Expresso Sports Feature on Wimbledon 2022: White clothing diktat in sport needs to be reconsidered for period days

You are listening to the Expresso Sports Update. Here is a feature on how the White clothing diktat in sport needs to be reconsidered for period days at the Wimbledon Championships, brought to you by The Indian Express.
“It had felt awkward when boys at her academy didn’t know why Aditi Mutatkar came for badminton training, wearing dark shorts a few days of the month. And doubly embarrassing when they finally figured out why. Because they giggled. And it grated on her already jumpy nerves.

The former international shuttler remembers that feeling of annoyance and thinks back to the times she wanted to shoot back and say, “Shut up, I am on my period”, hoping those five words will someday be normalized in a sports setting and prevent life- long scarring.

As Wimbledon awakens from its long pristine-white slumber with different voices raising questions about SW 19’s pedantic white-only clothing rule, unrelenting even for women players on their periods, the sport is in for a serious sartorial reckoning of its age-old traditions. Chinese Quinwen Zhang kickstarted the discussion by speaking of how menstrual cramps affected her in her loss to Iga Swiatek at the French Open. Over a summer of discontent, heading into the white-clothing Slam quaintly dressed up as ‘tradition’, tennis broadcaster Catherine Whitaker has been quoted in The Telegraph asking “if a tradition that affected men the same way as women going into their biggest day on a period, forced to wear white, would last.”

Whitaker also raised flags on policing of women’s toilet break durations, while Rio Olympic champion Monica Puig was quoted in the same publication speaking of the ‘mental stress’ of wearing white at Wimbledon and having prayed previously that she wouldn’t get her period at that time. British hope Heather Watson told The Sunday Times she’d had to come off the court once in the past, while worrying, “Oh my God. I hope you can’t see that in any pictures,” while Australian Rennae Stubbs spoke of how it was something players did talk about in the locker room, while hoping extra-large tampons, and additional padding, did the job.

Visions in white, gliding for exquisite serve-and-volleying on the scenic green grass, Wimbledon might well be. But the uniform can be a complete nightmare for women. The Sunday Times quoted Canadian Rebecca Marino, prepping for her first Wimbledon outing, as saying, “It’s everyone’s worst fear that you get your period at Wimbledon and you don’t know that it’s coming. It shouldn’t be embarrassing, but white makes it so.”

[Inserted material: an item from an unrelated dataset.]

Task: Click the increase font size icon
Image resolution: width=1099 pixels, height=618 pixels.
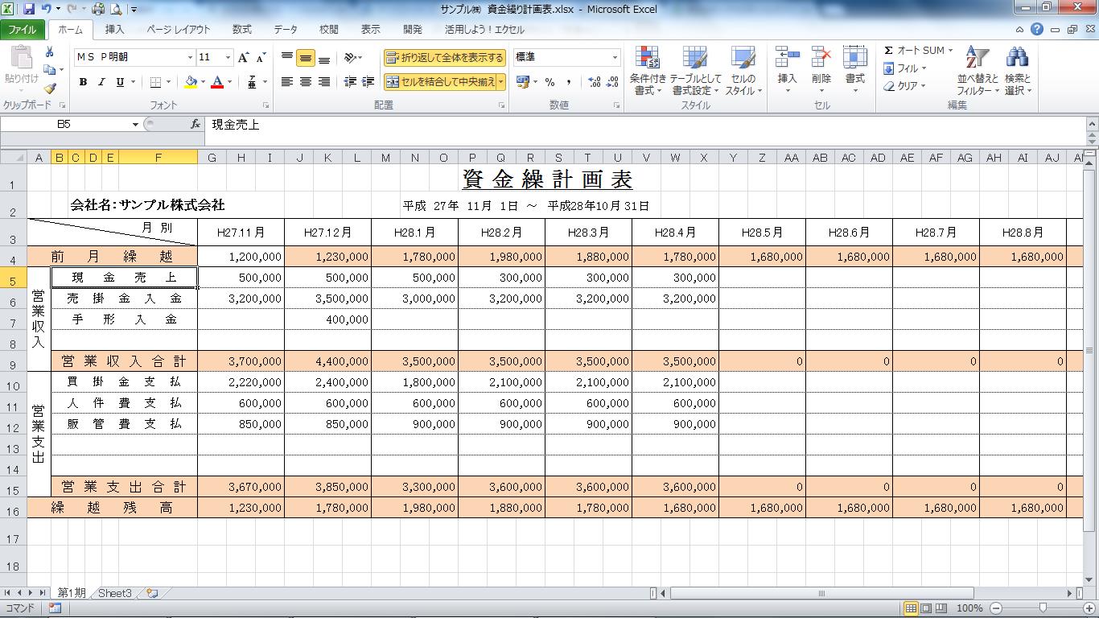Action: point(245,58)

While badminton let go of the white shorts rule midway through her teens, Mutatkar recalls her first instance of falling in line with the diktat. “This must be U10 and we would dutifully follow the coach’s instructions of turning up in ironed, crisp white shirts and shorts even in training to set the discipline. Then at one point, coaches pulled the girls aside, asked the boys to leave, and told us on “those days” you can wear colored shorts because there can be staining and embarrassment. Boys haven’t explained anything, so when “rules” were broken, they would whisper among themselves and demand to know why we were allowed to come in colored shorts. It became embarrassing and a weird space. Then they figured something was off for four days, and then she switches back to white and started to giggle. I wish this was addressed openly and the giggling had stopped,”

The Wimbledon rules, ironically, had come about according to The Sunday Times piece, to minimize sweat stains on colored clothes back in the 1800s.

Whites have been viewed as classy and sticking to tradition, and the All England Club, which is otherwise committed to “prioritising women’s health and providing with anything they require” – installing sanitary product dispensers in changing rooms, has surprisingly not shown the alacrity to offer leniency in cases of women getting their periods.

Mutatkar wonders how many women are part of the decision-making on playing uniforms across sports. She said, “Because men will never even begin to understand what this issue is about or get that perspective. Tradition is fine, but if 50 percent of your players are not comfortable, you should be listening to them. Wimbledon and all these federations are what they are because of the players, and should exist around the athletes and their performance. Tradition is not green grass and white clothes. It’s players.”

Meanwhile, Former Australian cricket international and current USA coach, Julia Price, 50, said that cricket poses challenges of its own like long batting hours in Test matches, and women needing longer “drinks breaks” to scamper to the washroom to check if all was fine. She said, “Sure, in our times, we’d just deal with it though whites weren’t always comfortable. And even when we wore yellow, it would be an absolute concern so we made sure we took extra protection with additional layers.”

Price thinks the Wimbledon tradition of all-white clothing is fantastic but recalls the resistance Martina Navratilova faced when wanting to wear shorts instead of skirts, and avers that professional teams will always prioritize the performance and comfort of athletes, going past taboo conversations.”